_WORK TO COMPLETE_
Reproduce the chief executive's statement on energy strategy below word for word, in full.

Ross Glover, Chief Executive Officer, said:
“The core of our strategy is simple: to create value for shareholders through disciplined execution, cash generation, and the creation of long-term growth opportunities.
The past few years – and especially recent global events – have made clear the strategic value of secure, domestic energy production. UK-produced oil and gas are not just geopolitical necessities; they can increase our industrial competitiveness, improve economic resilience, and build geopolitical independence. Our onshore operations provide safe, reliable, domestic energy with local economic benefits – and they generate the cash flow that underpins our reinvestment and shareholder return potential.
We are focused on optimising our existing producing assets, seeking to reduce operating costs whilst future proofing the operations and maintaining our strong HSE record.
At the same time, we are executing on our long-term growth platform: geothermal energy.
The UK geothermal sector is underdeveloped, but the demand drivers heat decarbonisation, energy security, and long-term predictable pricing are all intensifying. Our early entry and technical know-how give us a strong competitive edge. Our pipeline of private and public sector projects is growing, and we are working with credible partners like the NHS, Veolia and Bring Energy to mature the pipeline.

_RAW DATA_
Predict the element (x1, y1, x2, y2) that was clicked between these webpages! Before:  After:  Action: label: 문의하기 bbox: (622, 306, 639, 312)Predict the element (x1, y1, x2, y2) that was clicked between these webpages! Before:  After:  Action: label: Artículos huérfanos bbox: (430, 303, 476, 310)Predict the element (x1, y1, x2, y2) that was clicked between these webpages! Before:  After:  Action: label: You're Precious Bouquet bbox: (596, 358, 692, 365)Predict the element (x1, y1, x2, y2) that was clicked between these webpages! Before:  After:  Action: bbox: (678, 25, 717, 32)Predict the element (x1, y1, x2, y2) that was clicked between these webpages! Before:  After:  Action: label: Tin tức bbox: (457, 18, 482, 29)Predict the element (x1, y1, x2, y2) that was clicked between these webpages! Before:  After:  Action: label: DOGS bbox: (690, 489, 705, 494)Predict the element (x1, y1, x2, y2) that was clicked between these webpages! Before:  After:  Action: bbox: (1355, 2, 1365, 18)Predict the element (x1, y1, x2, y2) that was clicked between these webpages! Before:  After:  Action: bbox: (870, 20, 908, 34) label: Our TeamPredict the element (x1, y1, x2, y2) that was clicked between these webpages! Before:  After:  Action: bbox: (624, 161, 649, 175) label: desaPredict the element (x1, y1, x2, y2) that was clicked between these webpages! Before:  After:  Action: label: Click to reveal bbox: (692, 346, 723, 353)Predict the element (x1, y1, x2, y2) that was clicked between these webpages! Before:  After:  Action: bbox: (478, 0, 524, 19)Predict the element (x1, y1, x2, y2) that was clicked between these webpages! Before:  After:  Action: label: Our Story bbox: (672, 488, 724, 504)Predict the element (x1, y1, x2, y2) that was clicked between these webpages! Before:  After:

_SOLUTION TO THE PROBLEM_
Ross Glover, Chief Executive Officer, said:
“The core of our strategy is simple: to create value for shareholders through disciplined execution, cash generation, and the creation of long-term growth opportunities.
The past few years – and especially recent global events – have made clear the strategic value of secure, domestic energy production. UK-produced oil and gas are not just geopolitical necessities; they can increase our industrial competitiveness, improve economic resilience, and build geopolitical independence. Our onshore operations provide safe, reliable, domestic energy with local economic benefits – and they generate the cash flow that underpins our reinvestment and shareholder return potential.
We are focused on optimising our existing producing assets, seeking to reduce operating costs whilst future proofing the operations and maintaining our strong HSE record.
At the same time, we are executing on our long-term growth platform: geothermal energy.
The UK geothermal sector is underdeveloped, but the demand drivers heat decarbonisation, energy security, and long-term predictable pricing are all intensifying. Our early entry and technical know-how give us a strong competitive edge. Our pipeline of private and public sector projects is growing, and we are working with credible partners like the NHS, Veolia and Bring Energy to mature the pipeline.